Alekhine - Bogoljubov. 1934.
Which also includes one of the most under-appreciated chess players. Efim Bogoljubov.
Often cited as 'The Exibition Match' one year later Alekhine lost his
title to the unfancied Euwe and everyone blamed alcoholism and poor form.
The seeds for that 1935 defeat were sown in that 1934 match.
Alekhine was there for the taking.
Bogoljubov for some reason was not just up to it. Alekhine had the indian sign on him.
The only time you hear about this match is when people are talking
about Petrosian defending his World Title v Spassky in 1966.
"Petrosian was the first World Champion to win a title match while
champion since Alekhine beat Bogoljubov in 1934."
Same people often then repeat that Alekhine won the match easily.
Not true.
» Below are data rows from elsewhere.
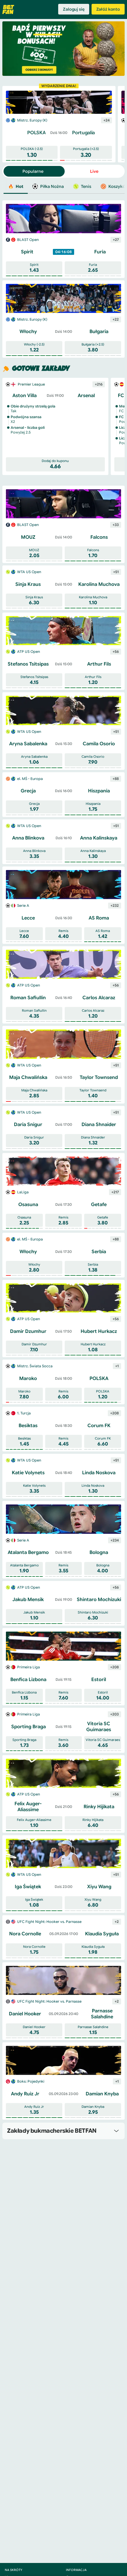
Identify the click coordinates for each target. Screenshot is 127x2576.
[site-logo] (8, 9)
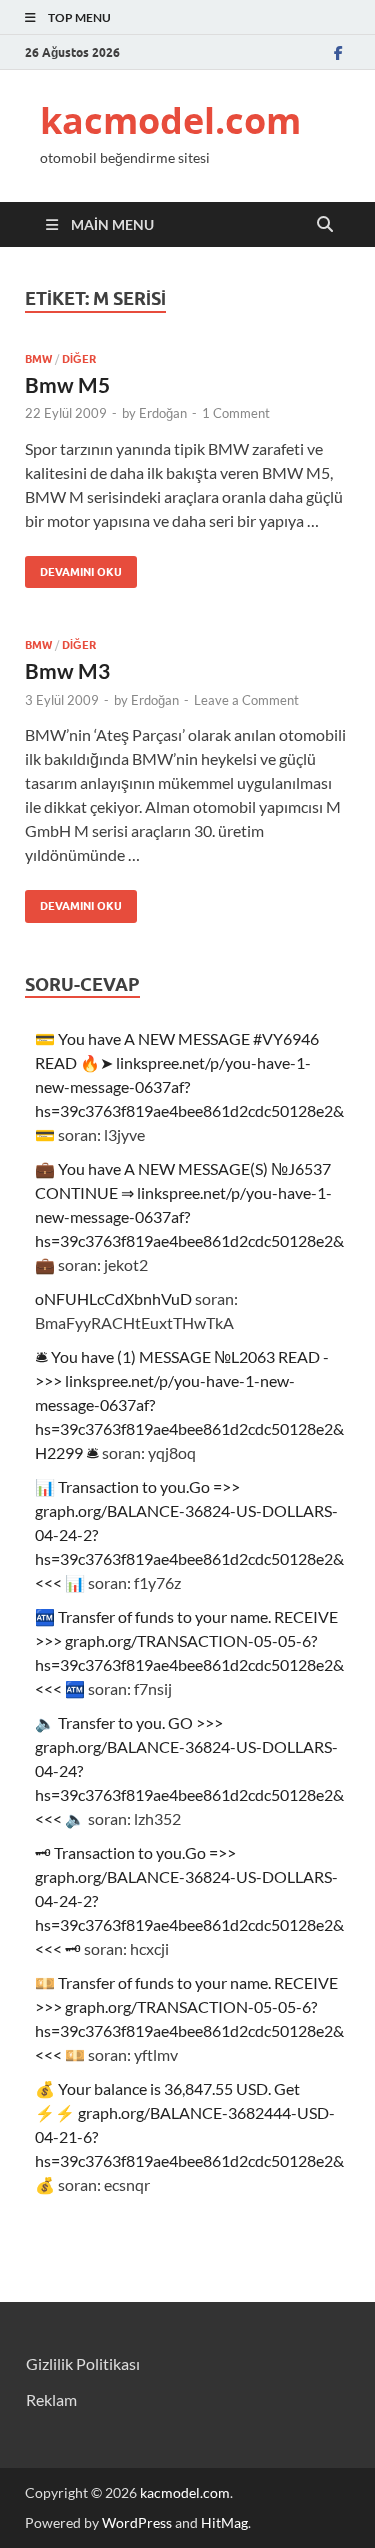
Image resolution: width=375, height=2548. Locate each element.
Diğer (79, 359)
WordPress (137, 2522)
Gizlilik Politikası (83, 2363)
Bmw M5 (67, 384)
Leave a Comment (246, 700)
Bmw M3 (67, 670)
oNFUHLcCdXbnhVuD (113, 1298)
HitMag (224, 2522)
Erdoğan (163, 413)
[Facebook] (338, 52)
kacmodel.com (170, 120)
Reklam (51, 2399)
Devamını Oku (73, 567)
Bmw (38, 359)
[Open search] (325, 225)
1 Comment (236, 413)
Alekhine took some incredible risks and called on his ingenuity
to get him out of trouble. (including a slight bending of the rules in Game 1).
In the first game in a lost position Alekhine mistakenly claimed a 3 fold-rep.
The arbiter agreed and a draw was declared. Bogoljubov did not object
and it was soon pointed out the declaration was unsound.
This set the scene for the match.
Alekhine going right to the brink of defeat and Bogoljubov failing to push him over.
Bogoljubov came so close to winning the World Title.
He had some wonderful winning positions but blew them.
Alekhine plays some imaginative and risky chess.
Not a match for the puritans, the truth seekers, but good fun.